[[ STUDY MATERIAL open ]]
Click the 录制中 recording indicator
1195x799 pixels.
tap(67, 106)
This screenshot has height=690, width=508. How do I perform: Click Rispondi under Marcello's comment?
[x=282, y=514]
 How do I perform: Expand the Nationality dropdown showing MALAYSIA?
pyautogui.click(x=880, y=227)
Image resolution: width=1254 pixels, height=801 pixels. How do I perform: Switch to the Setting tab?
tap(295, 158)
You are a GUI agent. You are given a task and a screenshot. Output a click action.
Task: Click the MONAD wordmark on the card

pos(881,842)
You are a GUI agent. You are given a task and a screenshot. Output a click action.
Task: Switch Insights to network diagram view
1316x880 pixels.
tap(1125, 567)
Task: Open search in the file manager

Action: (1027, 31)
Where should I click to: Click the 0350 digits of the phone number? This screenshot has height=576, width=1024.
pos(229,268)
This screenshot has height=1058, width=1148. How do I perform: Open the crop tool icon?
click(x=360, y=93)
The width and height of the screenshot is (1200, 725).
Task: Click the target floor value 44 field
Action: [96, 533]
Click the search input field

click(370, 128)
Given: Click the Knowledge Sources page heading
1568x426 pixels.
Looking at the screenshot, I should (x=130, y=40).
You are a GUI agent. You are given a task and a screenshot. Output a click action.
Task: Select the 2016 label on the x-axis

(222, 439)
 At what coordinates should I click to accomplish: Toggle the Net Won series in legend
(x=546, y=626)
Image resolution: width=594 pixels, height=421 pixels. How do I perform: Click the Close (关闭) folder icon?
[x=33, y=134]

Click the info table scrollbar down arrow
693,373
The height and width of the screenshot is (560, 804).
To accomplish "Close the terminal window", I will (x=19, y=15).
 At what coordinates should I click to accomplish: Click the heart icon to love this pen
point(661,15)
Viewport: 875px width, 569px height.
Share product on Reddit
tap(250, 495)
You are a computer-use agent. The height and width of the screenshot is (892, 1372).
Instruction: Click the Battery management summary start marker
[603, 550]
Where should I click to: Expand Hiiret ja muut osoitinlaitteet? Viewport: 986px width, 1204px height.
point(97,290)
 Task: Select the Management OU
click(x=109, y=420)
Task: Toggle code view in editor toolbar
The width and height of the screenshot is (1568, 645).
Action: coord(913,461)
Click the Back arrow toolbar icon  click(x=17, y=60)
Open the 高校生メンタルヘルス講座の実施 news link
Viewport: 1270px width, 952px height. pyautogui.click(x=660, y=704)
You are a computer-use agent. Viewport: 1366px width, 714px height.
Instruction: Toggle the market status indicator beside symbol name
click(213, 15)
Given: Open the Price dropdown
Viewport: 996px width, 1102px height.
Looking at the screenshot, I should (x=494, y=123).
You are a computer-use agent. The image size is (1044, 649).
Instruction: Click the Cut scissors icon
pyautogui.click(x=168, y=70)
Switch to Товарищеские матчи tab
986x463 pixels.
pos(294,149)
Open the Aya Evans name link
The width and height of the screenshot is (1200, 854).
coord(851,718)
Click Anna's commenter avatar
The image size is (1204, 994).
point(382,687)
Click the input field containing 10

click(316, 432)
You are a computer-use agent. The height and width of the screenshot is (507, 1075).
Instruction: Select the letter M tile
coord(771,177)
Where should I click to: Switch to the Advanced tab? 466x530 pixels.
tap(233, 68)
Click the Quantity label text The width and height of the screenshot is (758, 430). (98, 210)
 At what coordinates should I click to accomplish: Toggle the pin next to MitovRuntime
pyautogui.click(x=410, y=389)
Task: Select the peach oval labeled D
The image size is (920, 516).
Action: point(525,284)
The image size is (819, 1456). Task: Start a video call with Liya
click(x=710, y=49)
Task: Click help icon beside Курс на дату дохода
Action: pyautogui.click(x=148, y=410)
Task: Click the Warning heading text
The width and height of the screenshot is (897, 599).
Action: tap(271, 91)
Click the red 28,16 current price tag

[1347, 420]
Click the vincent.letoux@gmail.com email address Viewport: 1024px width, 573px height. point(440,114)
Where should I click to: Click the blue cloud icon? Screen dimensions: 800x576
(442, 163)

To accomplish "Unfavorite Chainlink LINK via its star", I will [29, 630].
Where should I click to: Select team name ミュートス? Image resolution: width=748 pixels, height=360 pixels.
[[ STUDY MATERIAL closed ]]
EXERCISE INSTRUCTIONS:
Keeping every line exactly as it is, retype the entries shown above.

WRITTEN ANSWER:
Click the 录制中 recording indicator
1195x799 pixels.
tap(67, 106)
This screenshot has height=690, width=508. How do I perform: Click Rispondi under Marcello's comment?
[x=282, y=514]
 How do I perform: Expand the Nationality dropdown showing MALAYSIA?
pyautogui.click(x=880, y=227)
Image resolution: width=1254 pixels, height=801 pixels. How do I perform: Switch to the Setting tab?
tap(295, 158)
You are a GUI agent. You are given a task and a screenshot. Output a click action.
Task: Click the MONAD wordmark on the card

pos(881,842)
You are a GUI agent. You are given a task and a screenshot. Output a click action.
Task: Switch Insights to network diagram view
1316x880 pixels.
tap(1125, 567)
Task: Open search in the file manager

Action: (1027, 31)
Where should I click to: Click the 0350 digits of the phone number? This screenshot has height=576, width=1024.
pos(229,268)
This screenshot has height=1058, width=1148. How do I perform: Open the crop tool icon?
click(x=360, y=93)
The width and height of the screenshot is (1200, 725).
Task: Click the target floor value 44 field
Action: [96, 533]
Click the search input field

click(370, 128)
Given: Click the Knowledge Sources page heading
1568x426 pixels.
Looking at the screenshot, I should (x=130, y=40).
You are a GUI agent. You are given a task and a screenshot. Output a click action.
Task: Select the 2016 label on the x-axis

(222, 439)
 At what coordinates should I click to accomplish: Toggle the Net Won series in legend
(x=546, y=626)
Image resolution: width=594 pixels, height=421 pixels. How do I perform: Click the Close (关闭) folder icon?
[x=33, y=134]

Click the info table scrollbar down arrow
693,373
The height and width of the screenshot is (560, 804).
To accomplish "Close the terminal window", I will (x=19, y=15).
 At what coordinates should I click to accomplish: Click the heart icon to love this pen
point(661,15)
Viewport: 875px width, 569px height.
Share product on Reddit
tap(250, 495)
You are a computer-use agent. The height and width of the screenshot is (892, 1372).
Instruction: Click the Battery management summary start marker
[603, 550]
Where should I click to: Expand Hiiret ja muut osoitinlaitteet? Viewport: 986px width, 1204px height.
point(97,290)
 Task: Select the Management OU
click(x=109, y=420)
Task: Toggle code view in editor toolbar
The width and height of the screenshot is (1568, 645).
Action: coord(913,461)
Click the Back arrow toolbar icon  click(x=17, y=60)
Open the 高校生メンタルヘルス講座の実施 news link
Viewport: 1270px width, 952px height. pyautogui.click(x=660, y=704)
You are a computer-use agent. Viewport: 1366px width, 714px height.
Instruction: Toggle the market status indicator beside symbol name
click(213, 15)
Given: Open the Price dropdown
Viewport: 996px width, 1102px height.
Looking at the screenshot, I should (x=494, y=123).
You are a computer-use agent. The image size is (1044, 649).
Instruction: Click the Cut scissors icon
pyautogui.click(x=168, y=70)
Switch to Товарищеские матчи tab
986x463 pixels.
pos(294,149)
Open the Aya Evans name link
The width and height of the screenshot is (1200, 854).
coord(851,718)
Click Anna's commenter avatar
The image size is (1204, 994).
point(382,687)
Click the input field containing 10

click(316, 432)
You are a computer-use agent. The height and width of the screenshot is (507, 1075).
Instruction: Select the letter M tile
coord(771,177)
Where should I click to: Switch to the Advanced tab? 466x530 pixels.
tap(233, 68)
Click the Quantity label text The width and height of the screenshot is (758, 430). (98, 210)
 At what coordinates should I click to accomplish: Toggle the pin next to MitovRuntime
pyautogui.click(x=410, y=389)
Task: Select the peach oval labeled D
The image size is (920, 516).
Action: point(525,284)
The image size is (819, 1456). Task: Start a video call with Liya
click(x=710, y=49)
Task: Click help icon beside Курс на дату дохода
Action: pyautogui.click(x=148, y=410)
Task: Click the Warning heading text
The width and height of the screenshot is (897, 599).
Action: tap(271, 91)
Click the red 28,16 current price tag

[1347, 420]
Click the vincent.letoux@gmail.com email address Viewport: 1024px width, 573px height. point(440,114)
Where should I click to: Click the blue cloud icon? Screen dimensions: 800x576
(442, 163)

To accomplish "Unfavorite Chainlink LINK via its star", I will [29, 630].
Where should I click to: Select team name ミュートス? Image resolution: width=748 pixels, height=360 pixels.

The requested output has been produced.